Human immunodeficiency virus type 1 viral protein R (Vpr) arrests cells in the G₂ phase of the cell cycle by inhibiting p34^cdc2 activity

The Vpr accessory gene product of human immunodeficiency virus types 1 and 2 and simian immunodeficiency virus is believed to play a role in permitting entry of the viral core into the nucleus of nondividing cells. A second role for Vpr was recently suggested by Rogel et al. (M. E. Rogel, L. I. Wu, and M. Emerman, J. Virol. 69:882-888, 1995), who showed that Vpr prevents the establishment in vitro of chronically infected HIV producer cell lines, apparently by causing infected cells to arrest in the G₂/M phase of the cell cycle.
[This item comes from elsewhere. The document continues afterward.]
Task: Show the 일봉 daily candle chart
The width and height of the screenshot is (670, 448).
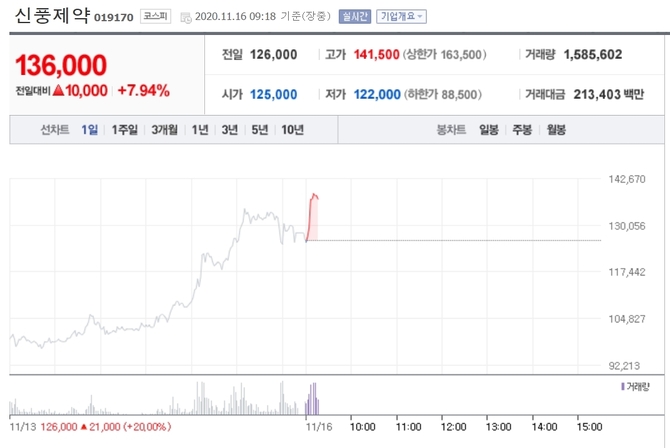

In cycling cells, progression from G₂ to M phase is driven by activation of the p34^cdc2/cyclin B complex, an event caused, in part, by dephosphorylation of two regulatory amino acids of p34^cdc2 (Thr-14 and Tyr-15). We show here that Vpr arrests the cell cycle in G₂ by preventing the activation of the p34^cdc2/cyclin B complex. Vpr expression in cells caused p34^cdc2 to remain in the phosphorylated, inactive state. p34^cdc2/cyclin B complexes immunoprecipitated from cells expressing Vpr were almost completely inactive in a histone H1 kinase assay. Coexpression of a constitutively active mutant p34^cdc2 molecule with Vpr relieved the G₂ arrest. These findings strongly suggest that Vpr arrests cells in G₂ by preventing the activation of the p34^cdc2/cyclin B complex that is required for entry into M phase. In vivo, Vpr might, by preventing p34^cdc2 activation, delay or prevent apoptosis of infected cells. This would increase the amount of virus each infected cell produced.